• Data shown:
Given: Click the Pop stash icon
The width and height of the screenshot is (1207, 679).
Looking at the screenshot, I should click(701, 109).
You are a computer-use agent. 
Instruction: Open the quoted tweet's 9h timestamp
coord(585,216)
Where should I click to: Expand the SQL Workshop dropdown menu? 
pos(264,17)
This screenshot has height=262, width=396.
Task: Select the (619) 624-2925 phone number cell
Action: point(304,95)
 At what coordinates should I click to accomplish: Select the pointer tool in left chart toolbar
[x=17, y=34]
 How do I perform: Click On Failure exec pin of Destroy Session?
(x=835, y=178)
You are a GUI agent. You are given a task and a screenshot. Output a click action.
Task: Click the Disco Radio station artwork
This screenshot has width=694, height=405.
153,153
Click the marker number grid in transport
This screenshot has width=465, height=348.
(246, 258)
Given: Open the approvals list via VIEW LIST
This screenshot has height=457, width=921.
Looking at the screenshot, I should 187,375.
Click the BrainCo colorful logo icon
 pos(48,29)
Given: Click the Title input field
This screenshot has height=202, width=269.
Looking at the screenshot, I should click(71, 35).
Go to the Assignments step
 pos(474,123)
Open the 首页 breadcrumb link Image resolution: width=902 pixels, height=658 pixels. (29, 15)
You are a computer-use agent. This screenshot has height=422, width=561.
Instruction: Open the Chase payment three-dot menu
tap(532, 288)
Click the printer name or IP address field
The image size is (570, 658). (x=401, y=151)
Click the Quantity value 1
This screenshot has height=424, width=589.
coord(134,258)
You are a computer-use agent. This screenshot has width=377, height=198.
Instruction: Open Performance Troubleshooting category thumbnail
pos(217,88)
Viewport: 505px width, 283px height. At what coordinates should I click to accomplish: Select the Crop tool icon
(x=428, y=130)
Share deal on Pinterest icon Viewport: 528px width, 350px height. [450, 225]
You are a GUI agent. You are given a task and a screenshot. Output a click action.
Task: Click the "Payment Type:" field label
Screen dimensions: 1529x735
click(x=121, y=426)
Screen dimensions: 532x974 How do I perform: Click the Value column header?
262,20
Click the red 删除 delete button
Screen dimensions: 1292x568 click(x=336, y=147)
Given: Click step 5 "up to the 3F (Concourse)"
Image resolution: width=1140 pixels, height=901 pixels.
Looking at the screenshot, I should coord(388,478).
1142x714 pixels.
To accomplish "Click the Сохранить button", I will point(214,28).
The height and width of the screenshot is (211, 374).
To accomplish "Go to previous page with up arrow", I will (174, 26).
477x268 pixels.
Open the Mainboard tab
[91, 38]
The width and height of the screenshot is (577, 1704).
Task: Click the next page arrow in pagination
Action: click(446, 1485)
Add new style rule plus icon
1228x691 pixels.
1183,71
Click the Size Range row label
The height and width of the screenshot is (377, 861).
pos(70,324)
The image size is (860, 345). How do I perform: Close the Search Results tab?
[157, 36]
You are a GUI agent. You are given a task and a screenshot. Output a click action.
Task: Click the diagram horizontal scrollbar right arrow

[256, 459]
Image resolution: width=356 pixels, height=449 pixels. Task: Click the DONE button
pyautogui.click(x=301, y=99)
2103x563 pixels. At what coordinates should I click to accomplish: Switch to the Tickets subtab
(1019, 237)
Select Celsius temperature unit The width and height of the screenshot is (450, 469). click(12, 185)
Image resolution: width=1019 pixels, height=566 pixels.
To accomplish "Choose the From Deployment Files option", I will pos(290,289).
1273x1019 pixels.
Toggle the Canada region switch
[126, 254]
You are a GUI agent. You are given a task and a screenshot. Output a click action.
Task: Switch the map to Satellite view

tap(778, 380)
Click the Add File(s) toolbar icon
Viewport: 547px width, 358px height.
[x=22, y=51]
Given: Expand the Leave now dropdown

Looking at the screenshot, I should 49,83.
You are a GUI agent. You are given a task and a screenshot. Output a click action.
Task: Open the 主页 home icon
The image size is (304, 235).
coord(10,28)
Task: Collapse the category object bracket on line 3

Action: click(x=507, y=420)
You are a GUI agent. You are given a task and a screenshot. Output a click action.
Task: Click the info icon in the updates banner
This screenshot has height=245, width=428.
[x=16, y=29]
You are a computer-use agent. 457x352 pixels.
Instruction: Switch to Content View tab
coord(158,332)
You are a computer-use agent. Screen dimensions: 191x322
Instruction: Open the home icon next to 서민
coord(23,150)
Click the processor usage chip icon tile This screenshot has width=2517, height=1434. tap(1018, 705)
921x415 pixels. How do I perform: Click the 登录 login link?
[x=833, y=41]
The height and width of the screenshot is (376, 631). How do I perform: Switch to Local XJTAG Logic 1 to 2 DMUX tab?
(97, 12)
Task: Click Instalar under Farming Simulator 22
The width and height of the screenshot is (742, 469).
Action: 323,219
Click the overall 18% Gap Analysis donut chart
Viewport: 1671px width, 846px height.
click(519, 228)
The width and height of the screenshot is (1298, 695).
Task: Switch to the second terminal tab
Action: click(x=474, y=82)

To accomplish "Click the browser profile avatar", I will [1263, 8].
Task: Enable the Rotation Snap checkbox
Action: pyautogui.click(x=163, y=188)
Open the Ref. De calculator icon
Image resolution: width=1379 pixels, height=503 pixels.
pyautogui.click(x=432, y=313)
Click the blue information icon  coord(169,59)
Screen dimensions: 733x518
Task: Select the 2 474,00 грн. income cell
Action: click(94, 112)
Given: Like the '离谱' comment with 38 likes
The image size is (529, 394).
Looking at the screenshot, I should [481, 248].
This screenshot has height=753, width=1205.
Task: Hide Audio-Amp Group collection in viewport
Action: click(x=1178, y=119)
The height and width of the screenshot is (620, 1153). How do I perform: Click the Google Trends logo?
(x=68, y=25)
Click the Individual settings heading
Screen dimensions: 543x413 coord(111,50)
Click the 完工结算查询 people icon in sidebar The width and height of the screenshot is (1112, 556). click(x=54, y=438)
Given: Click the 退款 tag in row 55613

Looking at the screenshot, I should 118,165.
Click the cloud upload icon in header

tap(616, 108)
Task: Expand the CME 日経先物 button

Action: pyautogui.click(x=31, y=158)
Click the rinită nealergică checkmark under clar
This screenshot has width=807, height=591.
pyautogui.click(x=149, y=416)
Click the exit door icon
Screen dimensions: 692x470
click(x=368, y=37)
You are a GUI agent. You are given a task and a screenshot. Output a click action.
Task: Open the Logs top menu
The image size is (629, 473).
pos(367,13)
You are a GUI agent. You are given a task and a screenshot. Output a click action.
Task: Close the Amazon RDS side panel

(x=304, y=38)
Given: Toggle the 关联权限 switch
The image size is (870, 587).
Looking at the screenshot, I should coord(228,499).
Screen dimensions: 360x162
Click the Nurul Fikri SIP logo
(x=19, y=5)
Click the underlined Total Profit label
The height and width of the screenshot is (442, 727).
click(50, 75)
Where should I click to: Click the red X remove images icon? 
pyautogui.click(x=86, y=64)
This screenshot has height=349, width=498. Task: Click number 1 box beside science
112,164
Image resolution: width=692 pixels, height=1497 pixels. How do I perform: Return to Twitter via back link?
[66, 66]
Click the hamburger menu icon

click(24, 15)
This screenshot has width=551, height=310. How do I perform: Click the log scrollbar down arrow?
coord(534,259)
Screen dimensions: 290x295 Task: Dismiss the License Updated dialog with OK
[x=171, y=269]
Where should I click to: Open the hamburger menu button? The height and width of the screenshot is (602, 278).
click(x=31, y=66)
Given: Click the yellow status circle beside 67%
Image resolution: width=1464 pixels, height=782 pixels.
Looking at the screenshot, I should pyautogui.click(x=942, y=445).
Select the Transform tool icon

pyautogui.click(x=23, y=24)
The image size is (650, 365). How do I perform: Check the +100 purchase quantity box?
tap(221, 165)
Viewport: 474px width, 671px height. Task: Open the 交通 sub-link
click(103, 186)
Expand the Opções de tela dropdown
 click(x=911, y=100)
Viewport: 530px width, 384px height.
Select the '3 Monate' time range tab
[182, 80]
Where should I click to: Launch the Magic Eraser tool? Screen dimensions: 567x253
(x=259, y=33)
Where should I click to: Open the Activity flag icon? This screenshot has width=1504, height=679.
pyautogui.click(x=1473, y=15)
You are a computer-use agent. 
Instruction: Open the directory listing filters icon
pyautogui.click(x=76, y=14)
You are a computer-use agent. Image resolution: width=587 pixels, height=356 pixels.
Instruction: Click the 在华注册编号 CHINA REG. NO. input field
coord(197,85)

• What you will do:
Return the lines of the listing from the one containing "Where should I click to: Click" through the one containing "click(x=31, y=66)", reproducing them exactly.

• Complete response:
Where should I click to: Click the red X remove images icon? 
pyautogui.click(x=86, y=64)
This screenshot has height=349, width=498. Task: Click number 1 box beside science
112,164
Image resolution: width=692 pixels, height=1497 pixels. How do I perform: Return to Twitter via back link?
[66, 66]
Click the hamburger menu icon

click(24, 15)
This screenshot has width=551, height=310. How do I perform: Click the log scrollbar down arrow?
coord(534,259)
Screen dimensions: 290x295 Task: Dismiss the License Updated dialog with OK
[x=171, y=269]
Where should I click to: Open the hamburger menu button? The height and width of the screenshot is (602, 278).
click(x=31, y=66)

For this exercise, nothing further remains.